There was an unappreciated little drama in 2011 called Limitless, in which Bradley Cooper played a washed-up novelist with writer’s block whose potential was unleashed by a new drug. He not only completed his book in a week but also learned to play the piano and speak Italian. No such niceties are on view here, as it doesn’t take a whole lotta CGI to show somebody tickling the ivories. Nope, Henry Joost and Ariel Schulman’s violent fantasy is more concerned with big effects than big ideas. While they brought us the inordinately ordinary Paranormal Activity 3 and Paranormal Activity 4, their calling card was the novel faux documentary Catfish (2010), which promised an auspicious future. Alas, there has been little paranormal about their subsequent filmography, although the techno-thriller Nerve (2016) exhibited some panache. Here, there are enormous set pieces with increasingly underwhelming effect. While much is made of the grimy underbelly of New Orleans, and there’s a handful of eye-catching drone shots, the film is visually mundane.

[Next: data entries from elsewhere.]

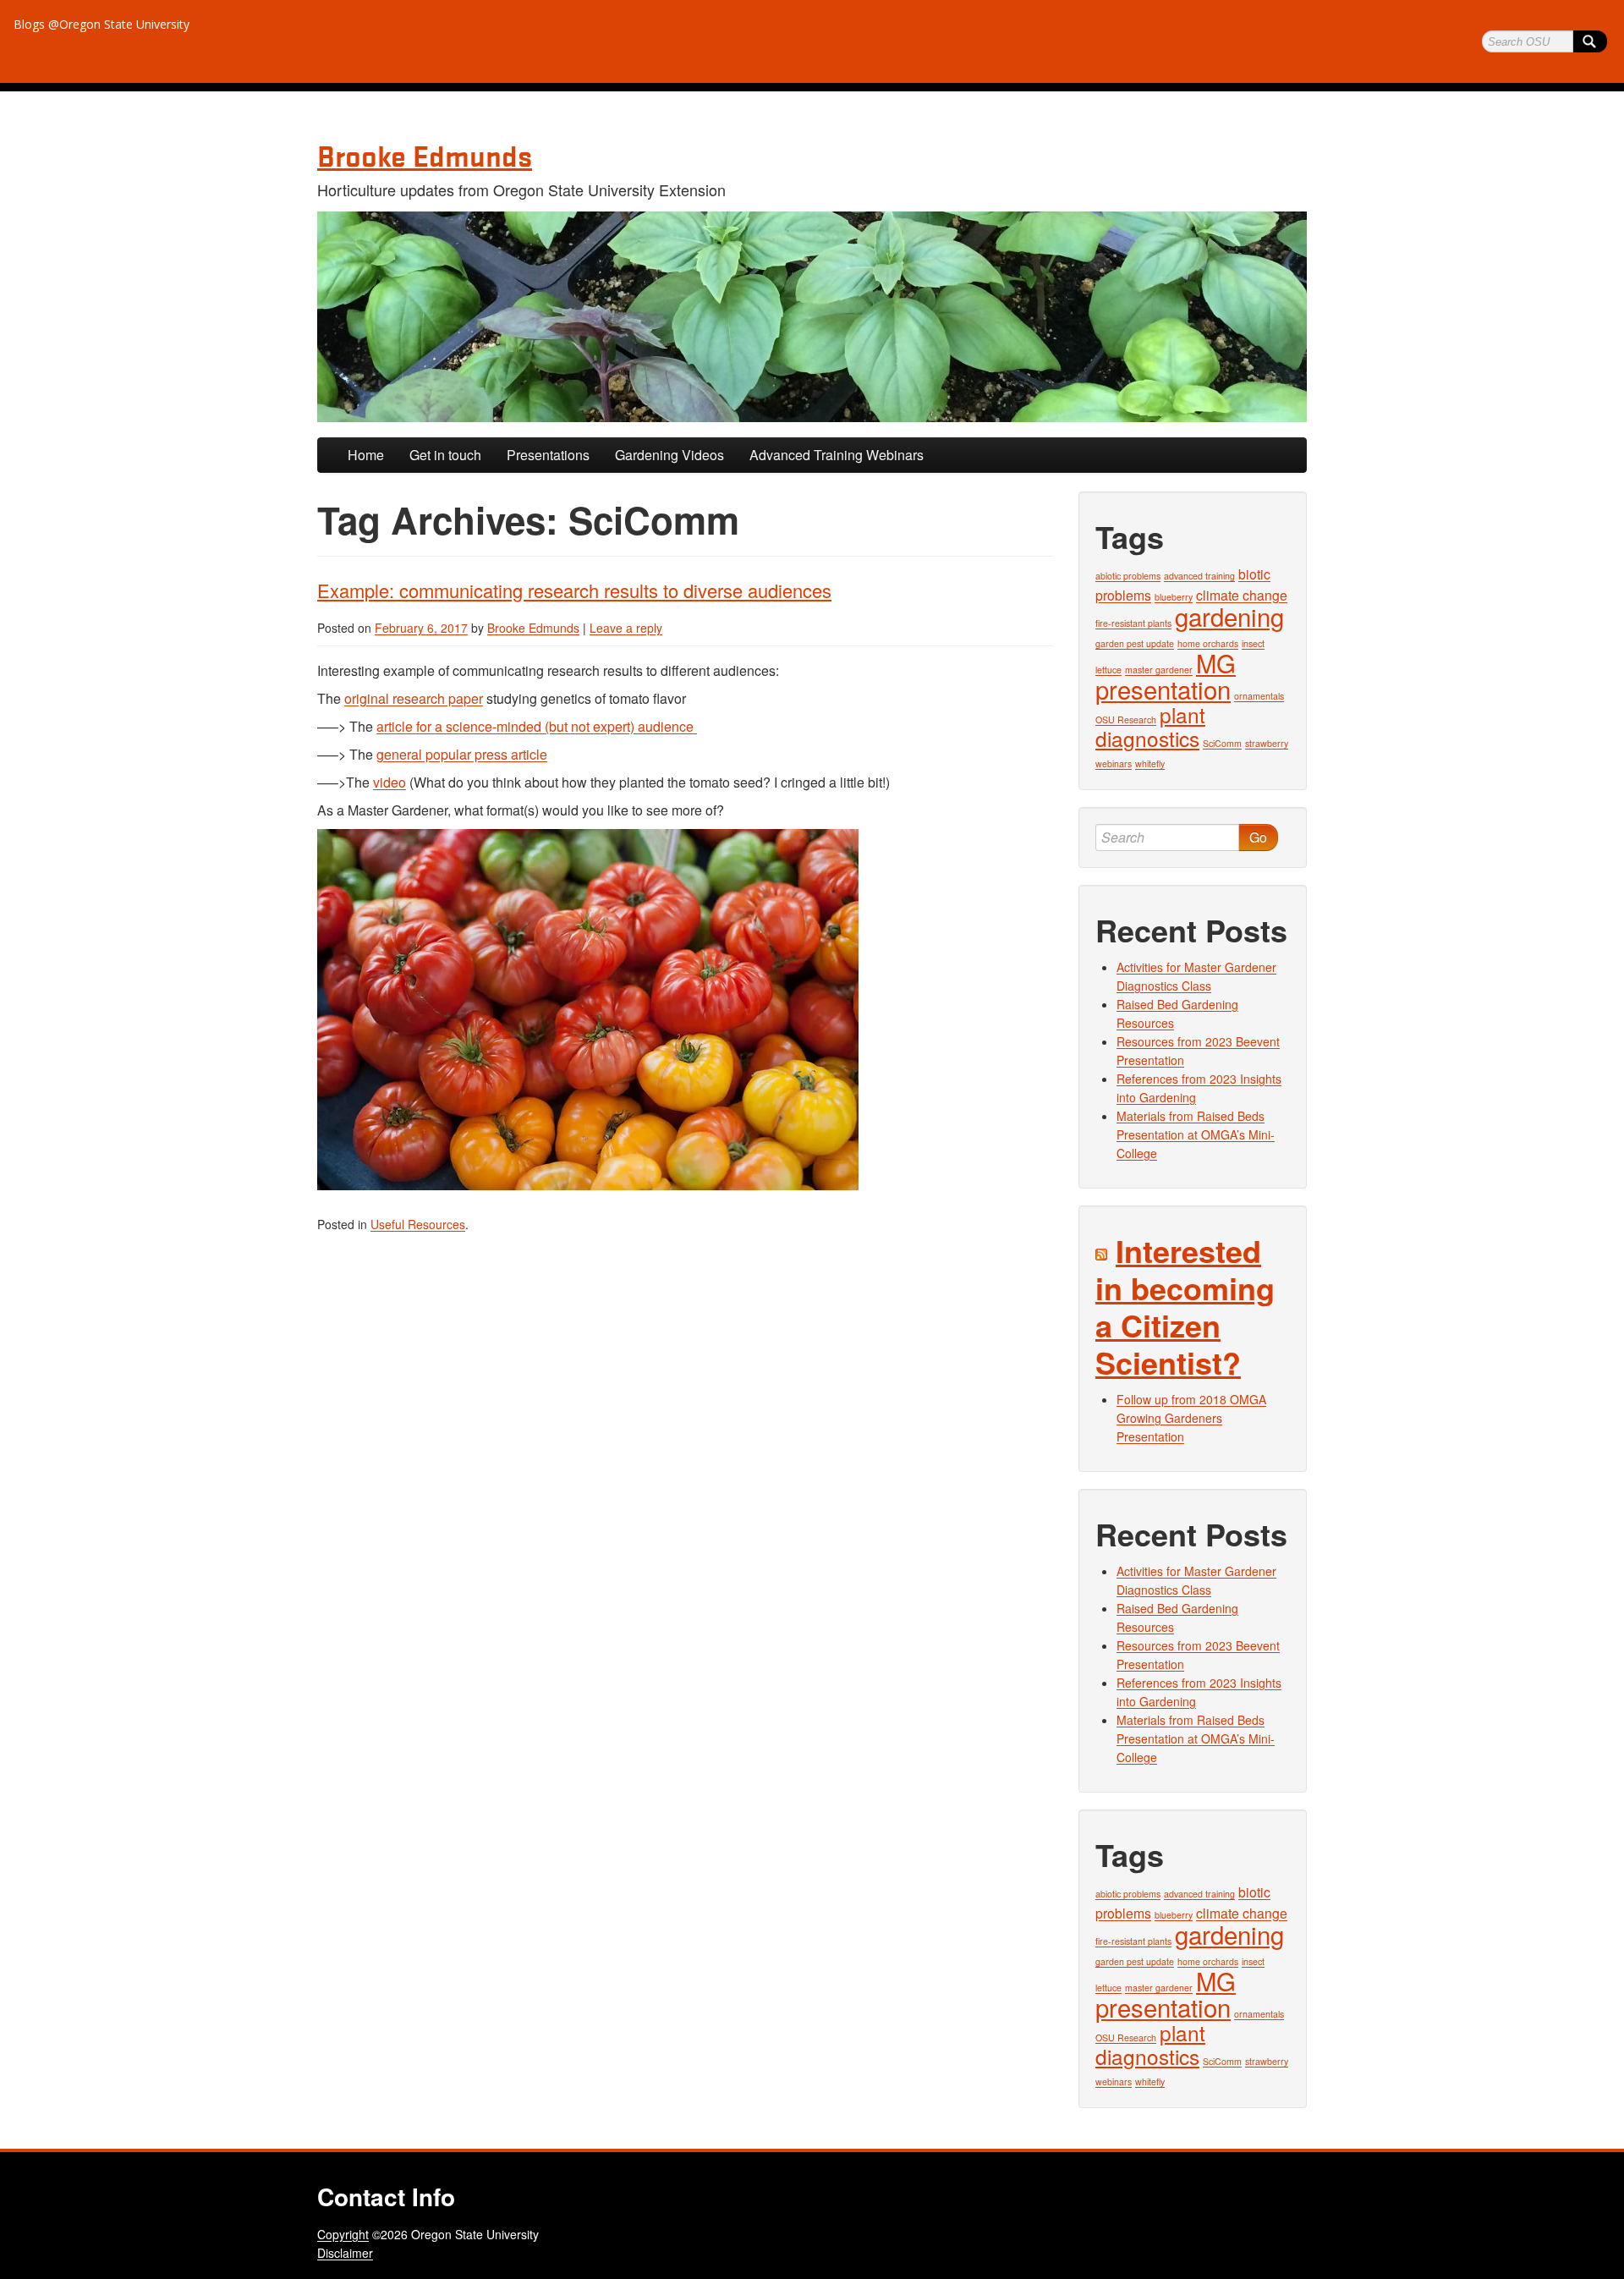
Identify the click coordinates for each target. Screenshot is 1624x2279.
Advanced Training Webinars (836, 454)
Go (1258, 837)
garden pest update (1134, 643)
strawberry (1266, 743)
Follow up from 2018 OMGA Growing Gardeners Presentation (1191, 1418)
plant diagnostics (1150, 726)
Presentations (548, 454)
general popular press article (461, 754)
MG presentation (1165, 675)
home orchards (1207, 643)
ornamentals (1259, 695)
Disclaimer (345, 2252)
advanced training (1199, 575)
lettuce (1108, 669)
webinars (1113, 763)
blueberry (1174, 596)
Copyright (343, 2234)
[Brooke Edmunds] (812, 316)
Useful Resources (417, 1224)
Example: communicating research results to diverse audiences (574, 590)
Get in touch (445, 454)
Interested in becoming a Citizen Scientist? (1185, 1306)
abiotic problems (1127, 575)
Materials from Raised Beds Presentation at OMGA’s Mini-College (1195, 1134)
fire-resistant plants (1133, 623)
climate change (1241, 594)
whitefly (1150, 763)
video (389, 782)
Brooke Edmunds (533, 627)
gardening (1229, 616)
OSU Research (1125, 719)
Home (366, 454)
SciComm (1222, 743)
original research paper (413, 698)
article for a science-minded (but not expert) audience (536, 726)
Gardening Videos (669, 454)
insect (1253, 643)
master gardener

Jamie Foxx is the enigmatic protagonist, complete with enigmatic agenda, while Joseph Gordon-Levitt makes the most of his rule-bending cop, a lone wolf in a corrupt police department. The jewel in the crown, however, is Dominique Fishback, who plays Robin Reilly, a smart schoolgirl with low grades but a talent for rap. In the film’s only distinctive scene, she takes up Foxx’s challenge to riff on the words “feline,” “seismograph” and “antibiotic” – to devastating effect. But the film is in too much of a hurry to linger on such incidental character traits and ploughs straight back into the action. It’s a noisy, headache-inducing ride, scattering only a few neat ideas and comic asides into the stream of cliché.




Cast: Jamie Foxx, Joseph Gordon-Levitt, Dominique Fishback, Rodrigo Santoro, Colson Baker, Allen Maldonado, Amy Landecker, Courtney B. Vance, Andrene Ward-Hammond, Kyanna Simpson, Jazzy De Lisser, Chika, Jim Klock, Casey Neistat.


Dir Henry Joost and Ariel Schulman, Pro Eric Newman and Bryan Unkeless, Screenplay Mattson Tomlin, Ph Michael Simmonds, Pro Des Naomi Shohan, Ed Jeff McEvoy, Music Joseph Trapanese, Costumes Sharen Davis.


Screen Arcade/Supermarche-Netflix.

111 mins. USA. 2020. Rel: 14 August 2020. Available on Netflix. Cert. 15.